* **WHAT IS BEING ASKED**
From the first line to the last, transcribe the data exactly.

* **RECORD EXCERPTS**
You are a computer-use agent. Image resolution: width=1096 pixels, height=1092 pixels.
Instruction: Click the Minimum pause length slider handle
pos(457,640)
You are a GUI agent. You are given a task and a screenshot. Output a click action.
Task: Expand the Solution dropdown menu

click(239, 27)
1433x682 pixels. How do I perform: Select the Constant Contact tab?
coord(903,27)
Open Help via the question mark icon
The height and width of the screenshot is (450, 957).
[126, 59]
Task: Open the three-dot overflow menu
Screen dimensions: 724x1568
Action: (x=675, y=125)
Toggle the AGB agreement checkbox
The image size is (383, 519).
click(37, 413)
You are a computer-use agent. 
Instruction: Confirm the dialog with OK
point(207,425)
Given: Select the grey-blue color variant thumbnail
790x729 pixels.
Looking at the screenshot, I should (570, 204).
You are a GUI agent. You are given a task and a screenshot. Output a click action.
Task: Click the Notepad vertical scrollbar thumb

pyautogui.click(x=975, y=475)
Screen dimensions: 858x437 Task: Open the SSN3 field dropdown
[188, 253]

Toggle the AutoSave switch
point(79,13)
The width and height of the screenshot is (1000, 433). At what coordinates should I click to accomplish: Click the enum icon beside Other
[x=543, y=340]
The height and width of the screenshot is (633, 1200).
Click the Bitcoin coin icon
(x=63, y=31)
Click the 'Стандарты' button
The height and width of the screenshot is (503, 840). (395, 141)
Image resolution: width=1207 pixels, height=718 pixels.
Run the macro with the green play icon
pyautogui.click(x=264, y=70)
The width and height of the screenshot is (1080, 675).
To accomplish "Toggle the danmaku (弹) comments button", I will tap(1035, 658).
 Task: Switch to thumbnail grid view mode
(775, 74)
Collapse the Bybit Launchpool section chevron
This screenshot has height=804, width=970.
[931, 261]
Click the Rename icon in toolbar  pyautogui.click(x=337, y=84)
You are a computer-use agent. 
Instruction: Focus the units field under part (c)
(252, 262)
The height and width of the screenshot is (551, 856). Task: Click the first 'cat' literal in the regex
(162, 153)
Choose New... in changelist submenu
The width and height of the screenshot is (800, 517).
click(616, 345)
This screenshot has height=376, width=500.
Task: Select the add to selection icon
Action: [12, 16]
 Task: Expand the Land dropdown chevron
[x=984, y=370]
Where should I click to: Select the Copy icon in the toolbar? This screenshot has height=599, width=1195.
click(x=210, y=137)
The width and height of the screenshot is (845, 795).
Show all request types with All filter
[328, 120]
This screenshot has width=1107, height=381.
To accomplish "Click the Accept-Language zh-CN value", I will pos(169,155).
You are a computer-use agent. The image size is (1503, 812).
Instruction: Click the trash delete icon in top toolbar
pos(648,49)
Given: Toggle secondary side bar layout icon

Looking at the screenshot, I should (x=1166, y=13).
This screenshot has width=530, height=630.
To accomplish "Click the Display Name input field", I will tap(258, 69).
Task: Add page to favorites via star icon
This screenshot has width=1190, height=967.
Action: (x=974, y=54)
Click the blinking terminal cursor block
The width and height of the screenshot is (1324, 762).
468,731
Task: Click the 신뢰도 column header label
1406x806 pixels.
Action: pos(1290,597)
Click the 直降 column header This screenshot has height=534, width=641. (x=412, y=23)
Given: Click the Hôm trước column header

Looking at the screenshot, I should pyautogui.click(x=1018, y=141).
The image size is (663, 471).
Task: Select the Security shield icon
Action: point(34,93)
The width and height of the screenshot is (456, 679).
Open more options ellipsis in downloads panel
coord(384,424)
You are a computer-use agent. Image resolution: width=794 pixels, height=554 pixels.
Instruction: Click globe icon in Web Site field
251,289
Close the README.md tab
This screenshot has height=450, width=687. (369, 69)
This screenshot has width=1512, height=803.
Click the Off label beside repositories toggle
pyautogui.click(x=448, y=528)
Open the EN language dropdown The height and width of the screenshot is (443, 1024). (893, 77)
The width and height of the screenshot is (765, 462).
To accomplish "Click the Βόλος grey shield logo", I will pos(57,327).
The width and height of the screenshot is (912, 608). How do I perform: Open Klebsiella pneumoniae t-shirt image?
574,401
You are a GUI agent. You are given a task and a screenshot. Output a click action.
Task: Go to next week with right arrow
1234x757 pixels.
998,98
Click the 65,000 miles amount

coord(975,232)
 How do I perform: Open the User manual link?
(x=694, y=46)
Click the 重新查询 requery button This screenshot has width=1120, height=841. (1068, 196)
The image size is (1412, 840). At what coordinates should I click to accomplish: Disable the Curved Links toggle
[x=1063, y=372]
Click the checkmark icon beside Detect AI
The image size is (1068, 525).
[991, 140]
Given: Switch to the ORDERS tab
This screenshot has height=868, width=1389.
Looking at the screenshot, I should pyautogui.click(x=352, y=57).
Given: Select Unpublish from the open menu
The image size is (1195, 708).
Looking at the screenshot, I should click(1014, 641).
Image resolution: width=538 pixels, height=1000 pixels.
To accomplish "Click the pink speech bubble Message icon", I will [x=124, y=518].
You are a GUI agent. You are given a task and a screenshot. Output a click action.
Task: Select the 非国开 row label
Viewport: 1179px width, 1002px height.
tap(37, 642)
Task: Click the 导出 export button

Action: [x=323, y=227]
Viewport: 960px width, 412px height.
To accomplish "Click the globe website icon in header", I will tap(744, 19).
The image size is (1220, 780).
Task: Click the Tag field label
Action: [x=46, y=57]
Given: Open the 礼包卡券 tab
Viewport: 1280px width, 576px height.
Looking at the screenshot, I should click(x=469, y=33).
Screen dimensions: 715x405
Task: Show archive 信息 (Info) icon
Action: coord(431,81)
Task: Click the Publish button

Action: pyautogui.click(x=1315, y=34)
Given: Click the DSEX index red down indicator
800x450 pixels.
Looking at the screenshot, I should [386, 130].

* **TASK OUTPUT**
You are a computer-use agent. Image resolution: width=1096 pixels, height=1092 pixels.
Instruction: Click the Minimum pause length slider handle
pos(457,640)
You are a GUI agent. You are given a task and a screenshot. Output a click action.
Task: Expand the Solution dropdown menu

click(239, 27)
1433x682 pixels. How do I perform: Select the Constant Contact tab?
coord(903,27)
Open Help via the question mark icon
The height and width of the screenshot is (450, 957).
[126, 59]
Task: Open the three-dot overflow menu
Screen dimensions: 724x1568
Action: (x=675, y=125)
Toggle the AGB agreement checkbox
The image size is (383, 519).
click(37, 413)
You are a computer-use agent. 
Instruction: Confirm the dialog with OK
point(207,425)
Given: Select the grey-blue color variant thumbnail
790x729 pixels.
Looking at the screenshot, I should (570, 204).
You are a GUI agent. You are given a task and a screenshot. Output a click action.
Task: Click the Notepad vertical scrollbar thumb

pyautogui.click(x=975, y=475)
Screen dimensions: 858x437 Task: Open the SSN3 field dropdown
[188, 253]

Toggle the AutoSave switch
point(79,13)
The width and height of the screenshot is (1000, 433). At what coordinates should I click to accomplish: Click the enum icon beside Other
[x=543, y=340]
The height and width of the screenshot is (633, 1200).
Click the Bitcoin coin icon
(x=63, y=31)
Click the 'Стандарты' button
The height and width of the screenshot is (503, 840). (395, 141)
Image resolution: width=1207 pixels, height=718 pixels.
Run the macro with the green play icon
pyautogui.click(x=264, y=70)
The width and height of the screenshot is (1080, 675).
To accomplish "Toggle the danmaku (弹) comments button", I will tap(1035, 658).
 Task: Switch to thumbnail grid view mode
(775, 74)
Collapse the Bybit Launchpool section chevron
This screenshot has height=804, width=970.
[931, 261]
Click the Rename icon in toolbar  pyautogui.click(x=337, y=84)
You are a computer-use agent. 
Instruction: Focus the units field under part (c)
(252, 262)
The height and width of the screenshot is (551, 856). Task: Click the first 'cat' literal in the regex
(162, 153)
Choose New... in changelist submenu
The width and height of the screenshot is (800, 517).
click(616, 345)
This screenshot has height=376, width=500.
Task: Select the add to selection icon
Action: [12, 16]
 Task: Expand the Land dropdown chevron
[x=984, y=370]
Where should I click to: Select the Copy icon in the toolbar? This screenshot has height=599, width=1195.
click(x=210, y=137)
The width and height of the screenshot is (845, 795).
Show all request types with All filter
[328, 120]
This screenshot has width=1107, height=381.
To accomplish "Click the Accept-Language zh-CN value", I will pos(169,155).
You are a computer-use agent. The image size is (1503, 812).
Instruction: Click the trash delete icon in top toolbar
pos(648,49)
Given: Toggle secondary side bar layout icon

Looking at the screenshot, I should (x=1166, y=13).
This screenshot has width=530, height=630.
To accomplish "Click the Display Name input field", I will tap(258, 69).
Task: Add page to favorites via star icon
This screenshot has width=1190, height=967.
Action: (x=974, y=54)
Click the blinking terminal cursor block
The width and height of the screenshot is (1324, 762).
468,731
Task: Click the 신뢰도 column header label
1406x806 pixels.
Action: pos(1290,597)
Click the 直降 column header This screenshot has height=534, width=641. (x=412, y=23)
Given: Click the Hôm trước column header

Looking at the screenshot, I should pyautogui.click(x=1018, y=141).
The image size is (663, 471).
Task: Select the Security shield icon
Action: point(34,93)
The width and height of the screenshot is (456, 679).
Open more options ellipsis in downloads panel
coord(384,424)
You are a computer-use agent. Image resolution: width=794 pixels, height=554 pixels.
Instruction: Click globe icon in Web Site field
251,289
Close the README.md tab
This screenshot has height=450, width=687. (369, 69)
This screenshot has width=1512, height=803.
Click the Off label beside repositories toggle
pyautogui.click(x=448, y=528)
Open the EN language dropdown The height and width of the screenshot is (443, 1024). (893, 77)
The width and height of the screenshot is (765, 462).
To accomplish "Click the Βόλος grey shield logo", I will pos(57,327).
The width and height of the screenshot is (912, 608). How do I perform: Open Klebsiella pneumoniae t-shirt image?
574,401
You are a GUI agent. You are given a task and a screenshot. Output a click action.
Task: Go to next week with right arrow
1234x757 pixels.
998,98
Click the 65,000 miles amount

coord(975,232)
 How do I perform: Open the User manual link?
(x=694, y=46)
Click the 重新查询 requery button This screenshot has width=1120, height=841. (1068, 196)
The image size is (1412, 840). At what coordinates should I click to accomplish: Disable the Curved Links toggle
[x=1063, y=372]
Click the checkmark icon beside Detect AI
The image size is (1068, 525).
[991, 140]
Given: Switch to the ORDERS tab
This screenshot has height=868, width=1389.
Looking at the screenshot, I should pyautogui.click(x=352, y=57).
Given: Select Unpublish from the open menu
The image size is (1195, 708).
Looking at the screenshot, I should click(1014, 641).
Image resolution: width=538 pixels, height=1000 pixels.
To accomplish "Click the pink speech bubble Message icon", I will [x=124, y=518].
You are a GUI agent. You are given a task and a screenshot. Output a click action.
Task: Select the 非国开 row label
Viewport: 1179px width, 1002px height.
tap(37, 642)
Task: Click the 导出 export button

Action: [x=323, y=227]
Viewport: 960px width, 412px height.
To accomplish "Click the globe website icon in header", I will tap(744, 19).
The image size is (1220, 780).
Task: Click the Tag field label
Action: [x=46, y=57]
Given: Open the 礼包卡券 tab
Viewport: 1280px width, 576px height.
Looking at the screenshot, I should click(x=469, y=33).
Screen dimensions: 715x405
Task: Show archive 信息 (Info) icon
Action: coord(431,81)
Task: Click the Publish button

Action: pyautogui.click(x=1315, y=34)
Given: Click the DSEX index red down indicator
800x450 pixels.
Looking at the screenshot, I should [386, 130].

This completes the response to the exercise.